例えば、みなさんが洋服を買おうとしてセレクトショップに行ったとします。
そこでいくつか試着して、店員さんに「お似合いですよ」「今はこういうのが流行りですよ」と言われて、そのまま購入するとします。
そうすると、もしその服が気に入らなくなった時に、自分のせいにはならないんですよね。
「あいつのせい」と言うと言葉は強いかもしれませんが、他人に言われたことを根拠に決めてしまうと、自分の責任として認識できないんです。

自分が納得して自分で踏み切れるようにするには、「自分で決める」こと。
もちろん、色々な方のお話を聞いたり、参考にしたいから相談したりというのはどんどんやった方がいいと思います。
ですが、最後はぜひ自分で決めて頂きたいなと思います。大切なことであれば、より一層自分での落とし込み・納得が大切です。

あともう一つお伝えしておきましょう。
私には好きな言葉があります。アメリカのゼネラル・エレクトリック社の最高経営責任者を務め、その手腕から”伝説の経営者”と呼ばれたジャック・ウェルチの言葉で
「Change before you have to.」(変革せよ。変革を迫られる前に。)

変わらなきゃいけなくなる前に自分から変わりましょう、自分からチャレンジをしましょう、という意味です。
「自分から変わる・決める」には悩むこともあると思いますが、ぜひどんどんチャレンジを重ねていってみて頂きたいなと思います。アンコントローラブルなことで迷うのは仕方がないですが、自分のことは自分で決められますからね。
自分で決めて、どんどんチャレンジをしていくことで、自分が納得できる道を見つけて歩んでいくことができますよ。

ー取材後記

今回は損保ジャパンの関口さんにインタビューさせて頂きました。

驚くくらいに潔い決断を繰り返され、キャリアを綴り続けてきた関口さん。

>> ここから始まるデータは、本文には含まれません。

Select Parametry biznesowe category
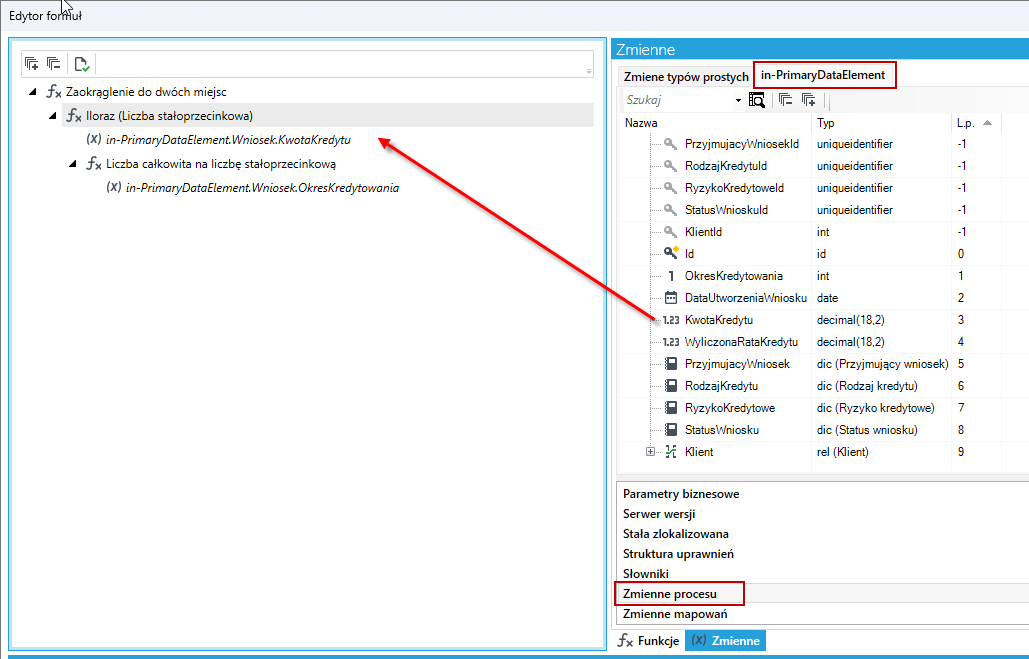Viewport: 1029px width, 659px height. click(681, 494)
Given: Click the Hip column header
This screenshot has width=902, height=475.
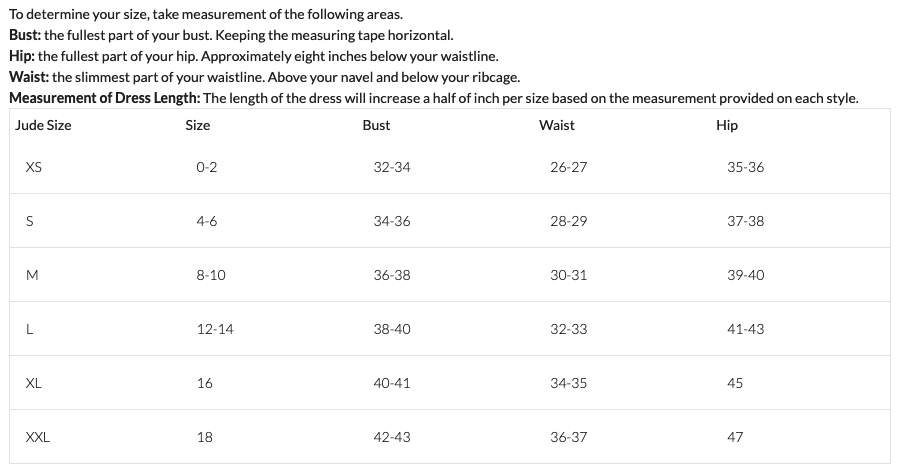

その土台には、常に変化を追い求めるフレッシュな感性を感じました。
成功し続けると、新たなチャレンジへの賭けに不安を抱いて二の足を踏んでしまいがちです。その自分への恐れに打ち勝つ心意気こそが、一人ひとりのお客様に寄り添うための変革を生み出していらっしゃるのだと思います。

「Change before you have to.」(変革せよ。変革を迫られる前に。)
ぜひみなさんも、自ら進んで変革することを楽しんで過ごしてみてはいかがでしょうか。